● **ENTRIES SUPPLIED**:

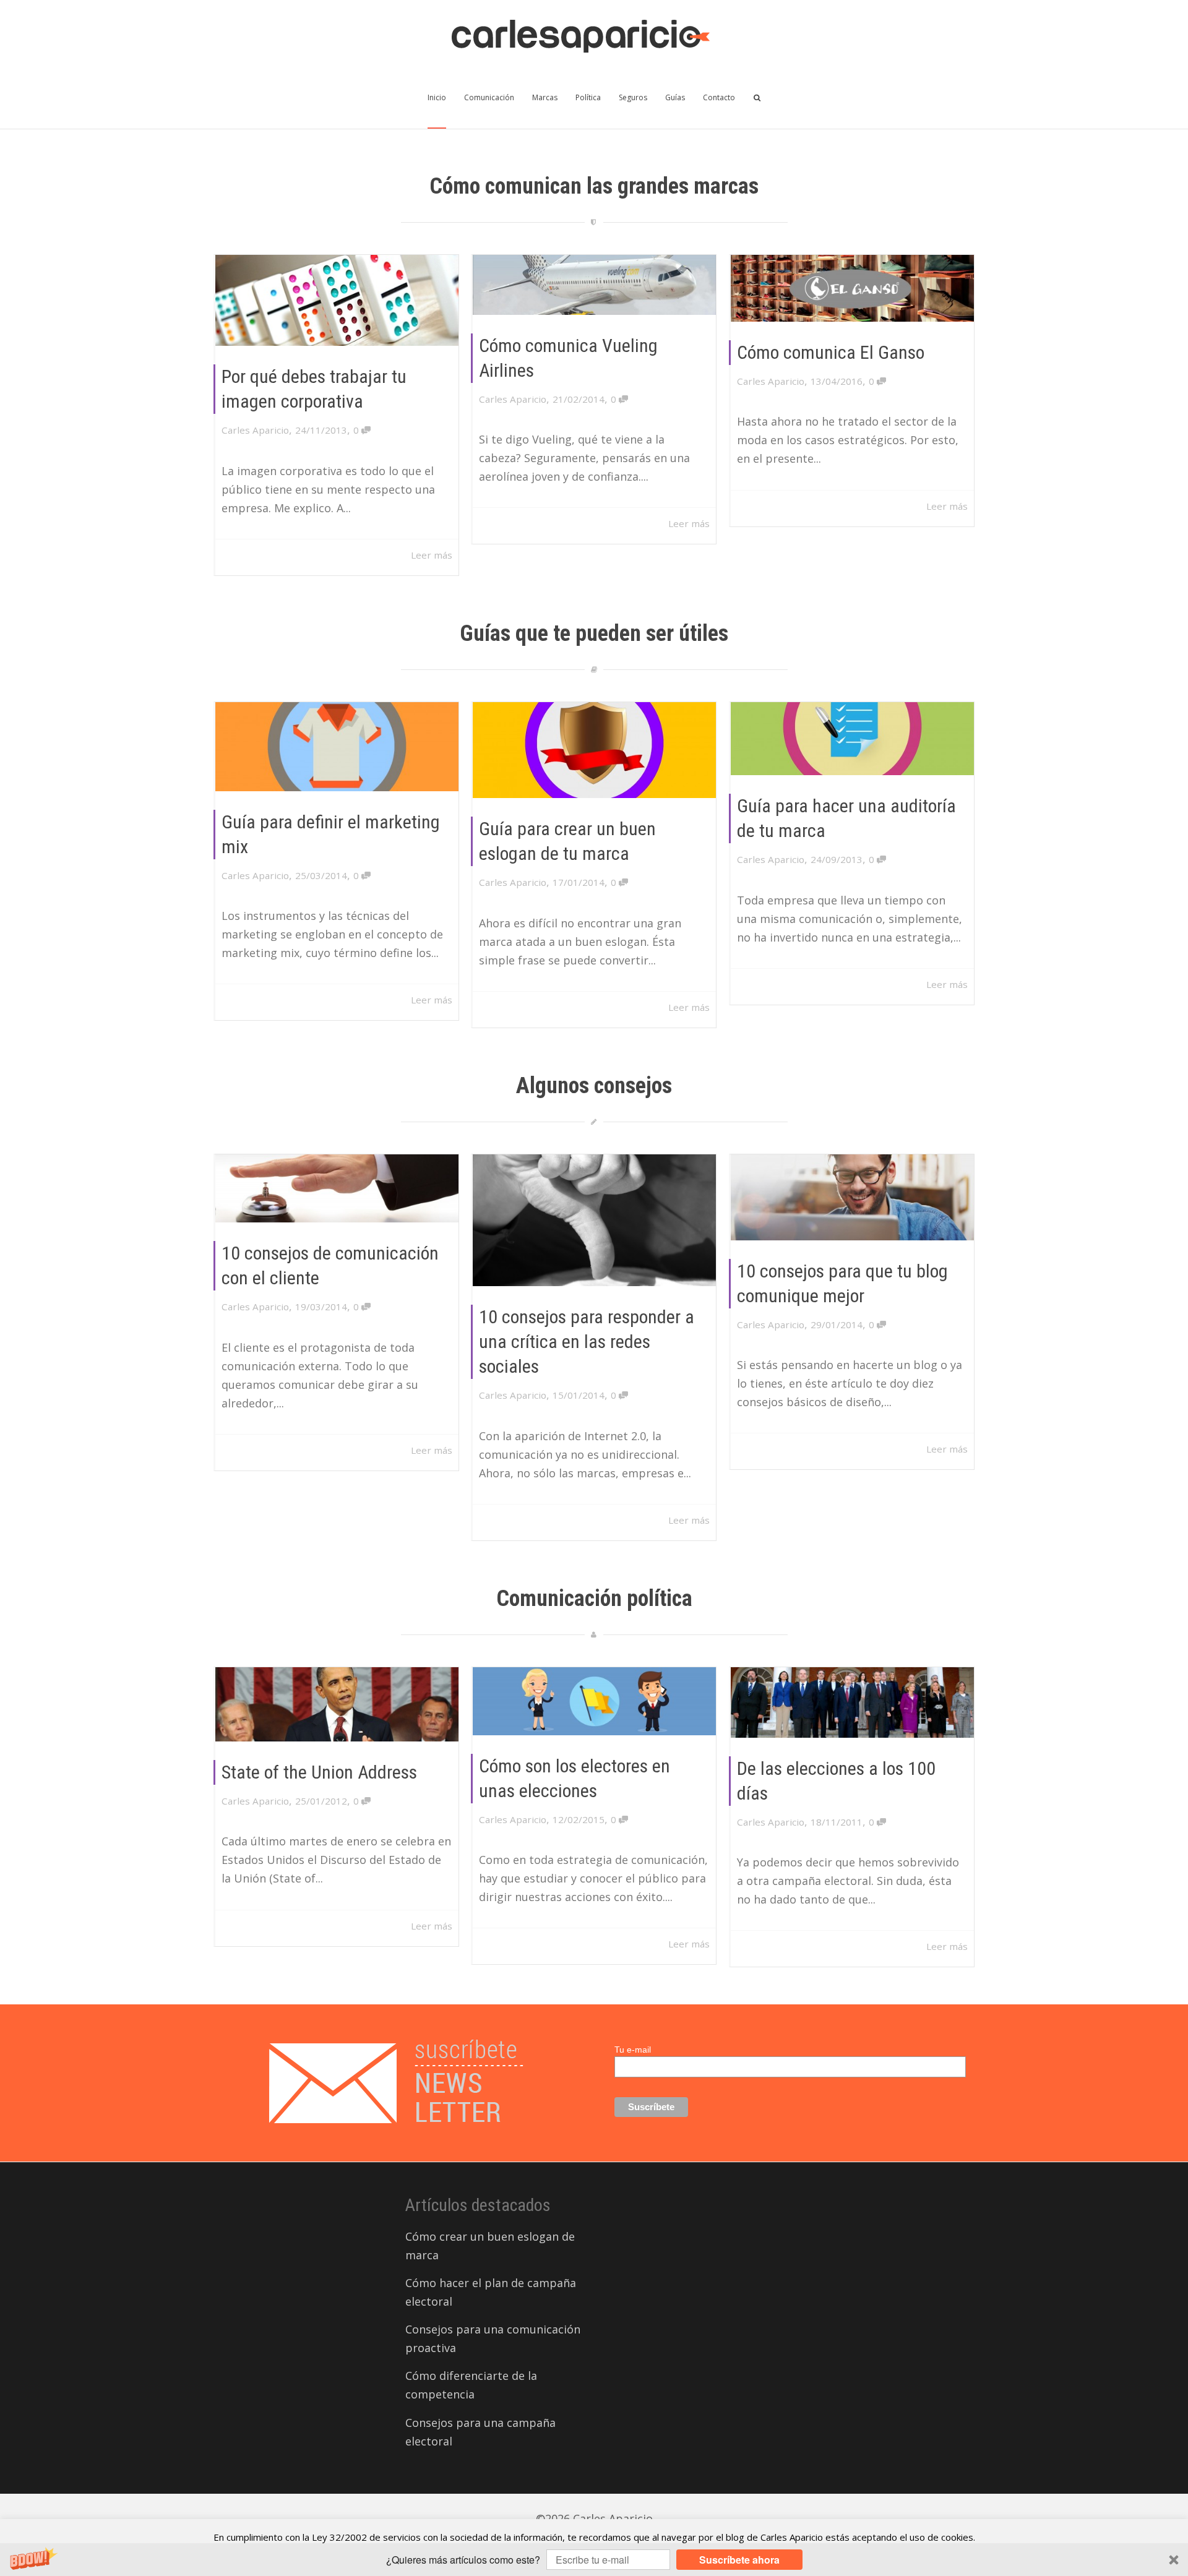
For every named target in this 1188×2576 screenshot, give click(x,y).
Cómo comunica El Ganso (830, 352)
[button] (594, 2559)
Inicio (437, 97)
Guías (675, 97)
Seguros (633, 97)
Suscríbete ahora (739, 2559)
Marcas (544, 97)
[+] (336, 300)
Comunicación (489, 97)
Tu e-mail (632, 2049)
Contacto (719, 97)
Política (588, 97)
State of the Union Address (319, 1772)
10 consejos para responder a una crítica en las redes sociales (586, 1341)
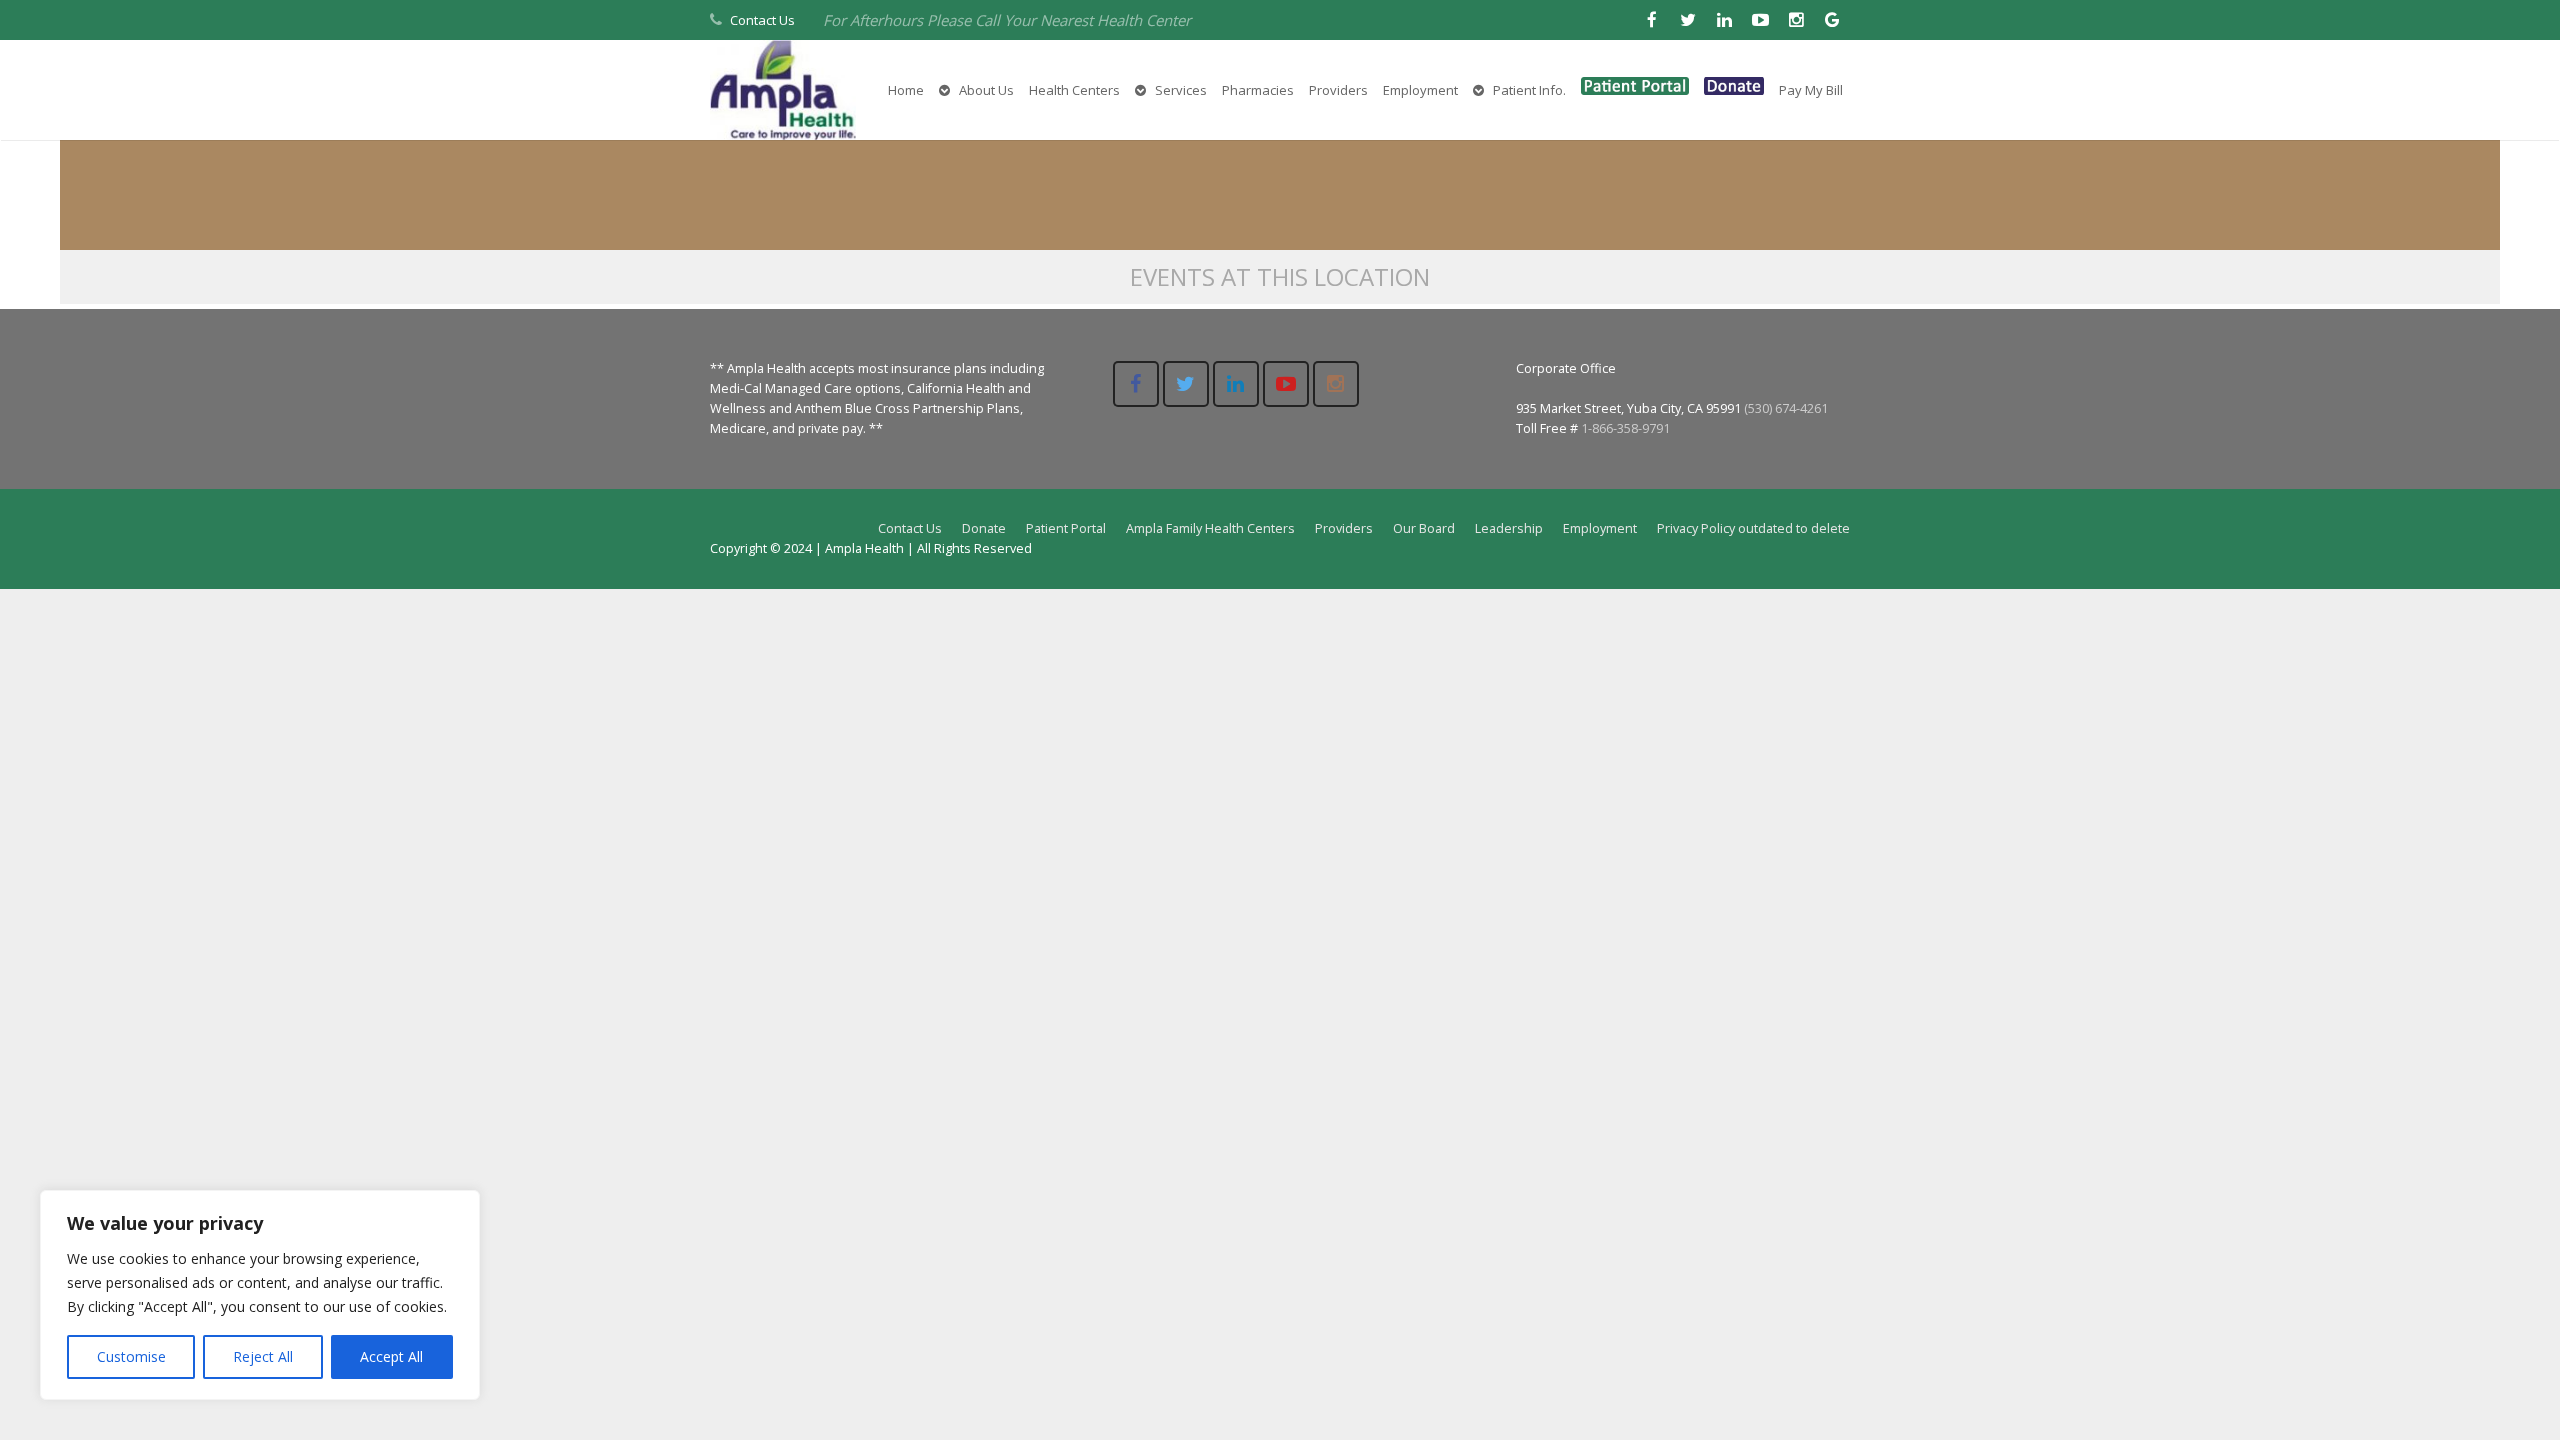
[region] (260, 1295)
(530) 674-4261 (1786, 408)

● **THE TASK**:
All that is wanted is the run of lines from the start of the material through the line that holds "[+] (336, 300)", retyped exactly, with no pictures.

● **TASK RESPONSE**:
For every named target in this 1188×2576 screenshot, give click(x,y).
Cómo comunica El Ganso (830, 352)
[button] (594, 2559)
Inicio (437, 97)
Guías (675, 97)
Seguros (633, 97)
Suscríbete ahora (739, 2559)
Marcas (544, 97)
[+] (336, 300)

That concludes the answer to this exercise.